*EXERCISE INSTRUCTIONS*: Below are records; extract exactly the lines from the one with "Instruction: Click the" through the final line, including both, but drop the pictures.

*MATERIAL TO PROCESS*:

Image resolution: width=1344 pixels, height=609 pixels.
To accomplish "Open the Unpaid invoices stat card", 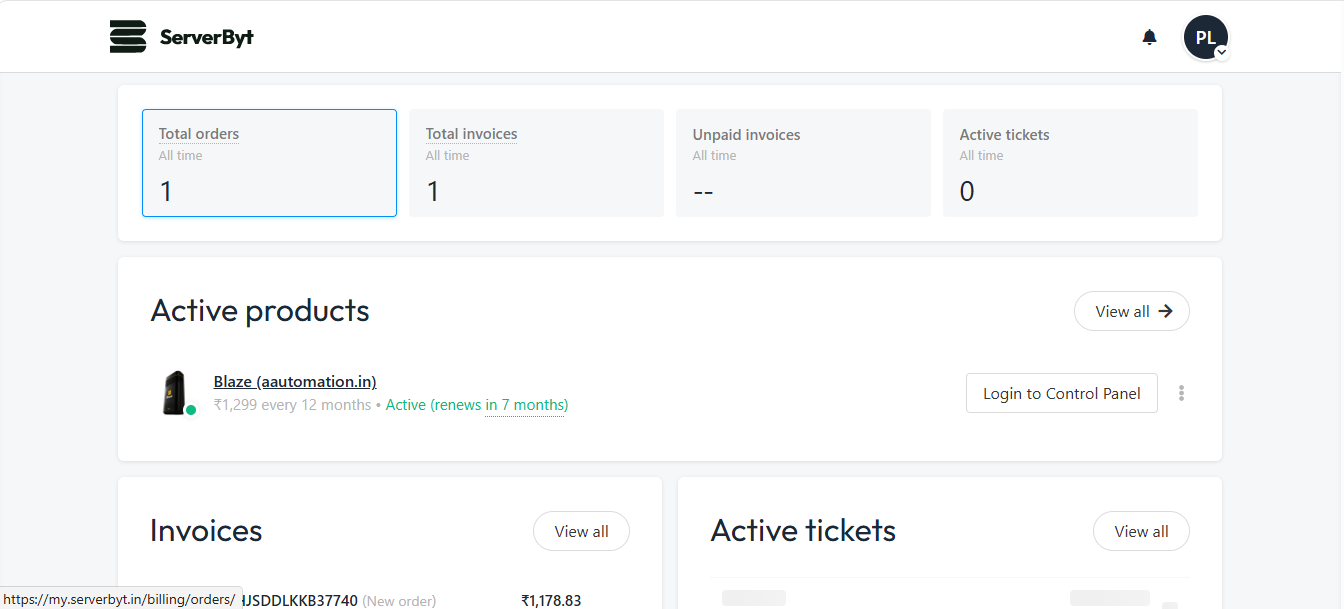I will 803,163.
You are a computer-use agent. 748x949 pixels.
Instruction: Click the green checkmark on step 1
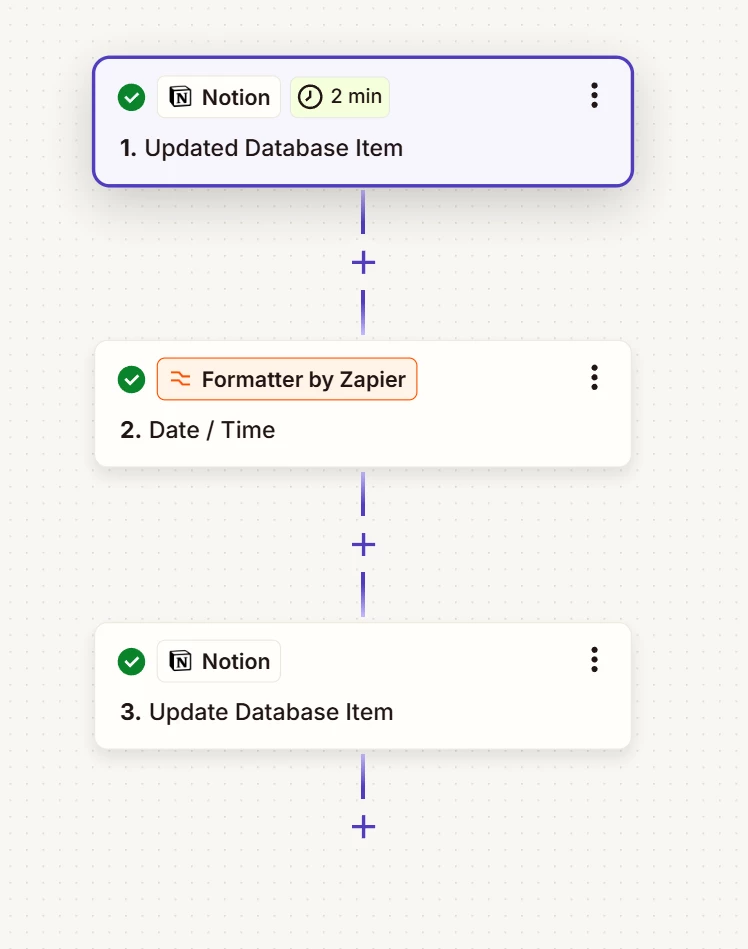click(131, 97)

*ANSWER SECTION*:
Instruction: Click the green checkmark on step 1
click(131, 97)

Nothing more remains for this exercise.